*FRAGMENTO PROPORCIONADO:*

⟨

Imaginaba la evolución de la lírica castellana como un árbol alto y frondoso, en el que también aparecían ramas podridas, a las que convenía podar. El árbol era símbolo de la voz trascendental, la de los innovadores que a lo largo de la historia han enriquecido nuestra literatura común, con sus aportaciones originales. La aspiración de Machado consistía en ver su propia obra como una rama muy firme salida del tronco histórico. Lo ha conseguido, por supuesto.
Tres cantares intencionados
Si consideramos el “Retrato” como un programa, encontramos su aplicación en tres cantares de Nuevas canciones (1924), los numerados xxviii, xxix y xxx. En realidad forman un solo poema, ya que están unidos por su tema intencional, pero Machado los separó con el fin de acercarlos al propósito de presentarlos como coplas andaluzas. El primero dice:
Cantores, dejad
palmas y jaleo
para los demás.
Es costumbre acompañar las canciones andaluzas con el batir de palmas de los espectadores, y las voces de apoyo que las jalean. De ese modo se posibilita una interacción entre el artista y su público, imprescindible en los espectáculos populares. Sin embargo, Machado, hijo de un folclorista andaluz, demuestra rechazar con su copla esa tradición, y propone que los cantores se aíslen para centrarse nada más en su canto, dejando el complemento de las palmas y el jaleo aparte. Con ello se rompe algo al parecer unido esencialmente, y se echa a perder el espectáculo. No importa, porque se trata de un espectáculo decadente, que pervierte a los cantores en su trabajo. Ellos son la canción desnuda. Sigue el cantar xxix:
Despertad, cantores:
acaben los ecos,
empiecen las voces.

⟩

*REGISTROS APORTADOS:*
⟨

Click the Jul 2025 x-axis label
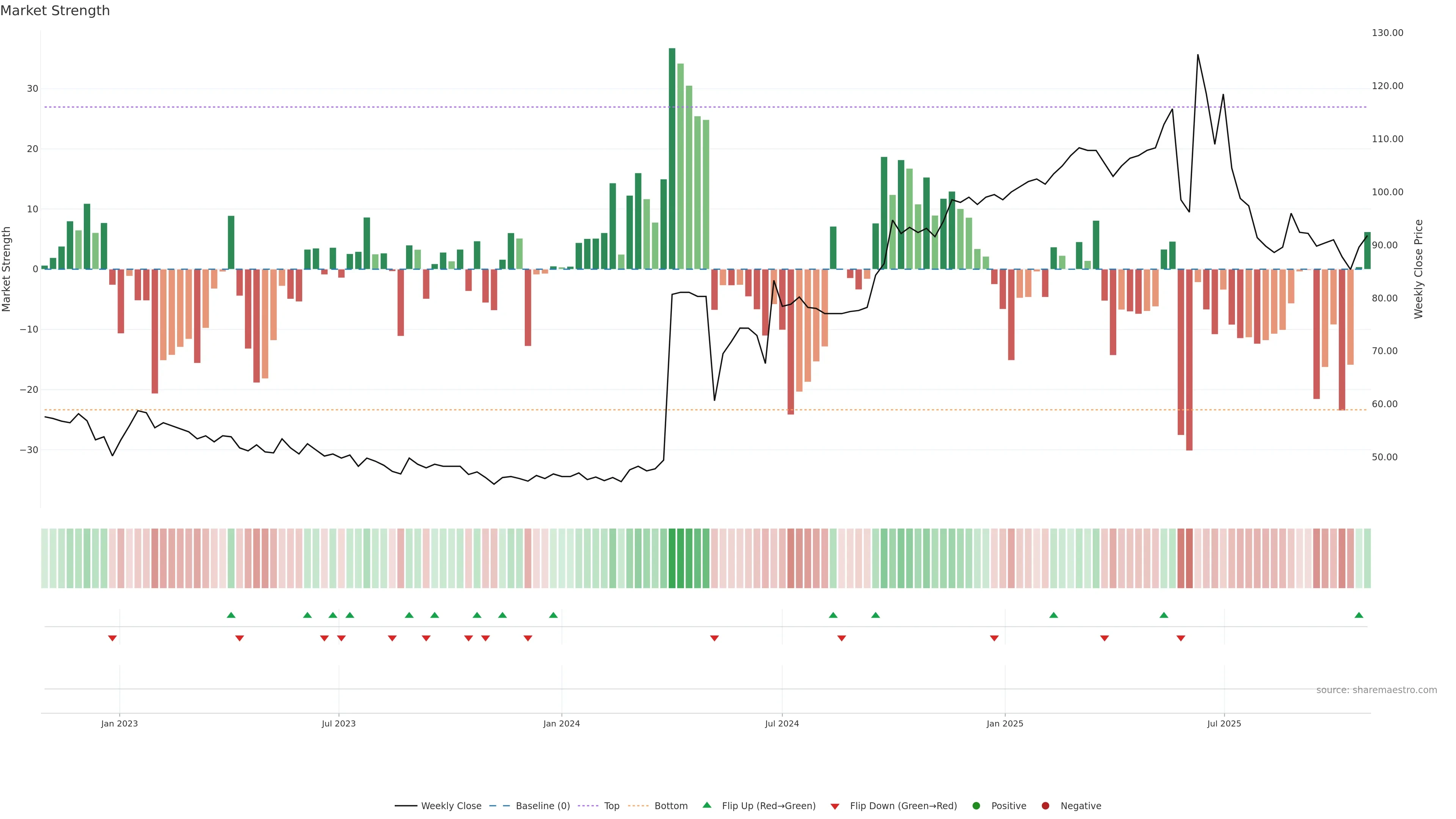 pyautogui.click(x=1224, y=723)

⟩
⟨

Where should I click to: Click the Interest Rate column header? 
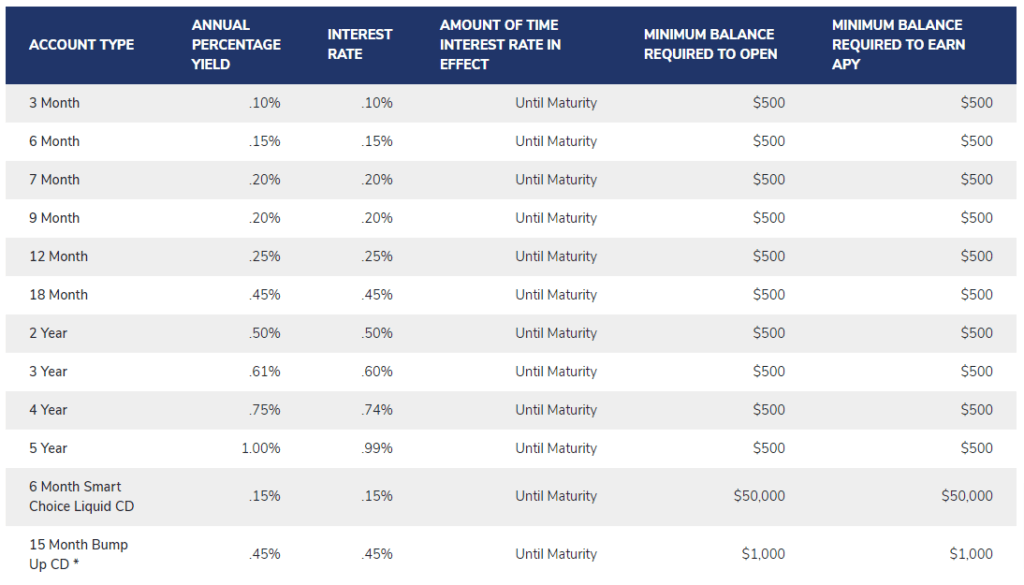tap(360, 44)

⟩

*PROBLEMA PLANTEADO 1:*
Resume en dos oraciones el fragmento sobre Machado y la lírica castellana.
*PROBLEMA PLANTEADO 2:*
Continúa el fragmento sobre Machado y la lírica castellana a partir de su última línea.

*RESPUESTA REDACTADA 1:*
Machado aspiraba a que su obra fuera una rama muy firme del árbol de la lírica castellana, símbolo de la voz de los innovadores que han enriquecido la literatura común. Como aplicación del programa del "Retrato", en el primero de tres cantares de Nuevas canciones (1924) rechaza la costumbre andaluza de acompañar el canto con palmas y jaleo, y propone que los cantores se centren solo en su canto.

*RESPUESTA REDACTADA 2:*
La tarea que él realizaba de separar las voces de los ecos para su propia satisfacción, aquí se la recomienda a los cantores. Es significativo que les conmine a despertarse. Entendemos que las palmas y el jaleo hacen perder a los cantores la noción de su papel primordial, el de crear la canción con su voz. Las palmas y el jaleo son así los ecos que disimulan el valor esencial de la canción. El protagonismo debe ser en exclusiva para el cantor, al que se ha de colocar en un primer plano separado de los demás, que no son su complemento, sino su opacidad. Los ecos desvirtúan el valor de la canción. Concluye así esta teoría el cantar xxx:
Mas no busquéis disonancias;
porque, al fin, nada disuena,
siempre al son que tocan bailan.
Los cantores han de olvidarse del jaleo colectivo, que no debe afectarles en absoluto. Ellos están en otra situación superior. Los ecos son para los demás, los músicos y los espectadores, que se entienden bien. No se encuentran disonancias en las palmas, porque sirven para el baile colectivo. Los espectadores bailan al ritmo que les ofrecen.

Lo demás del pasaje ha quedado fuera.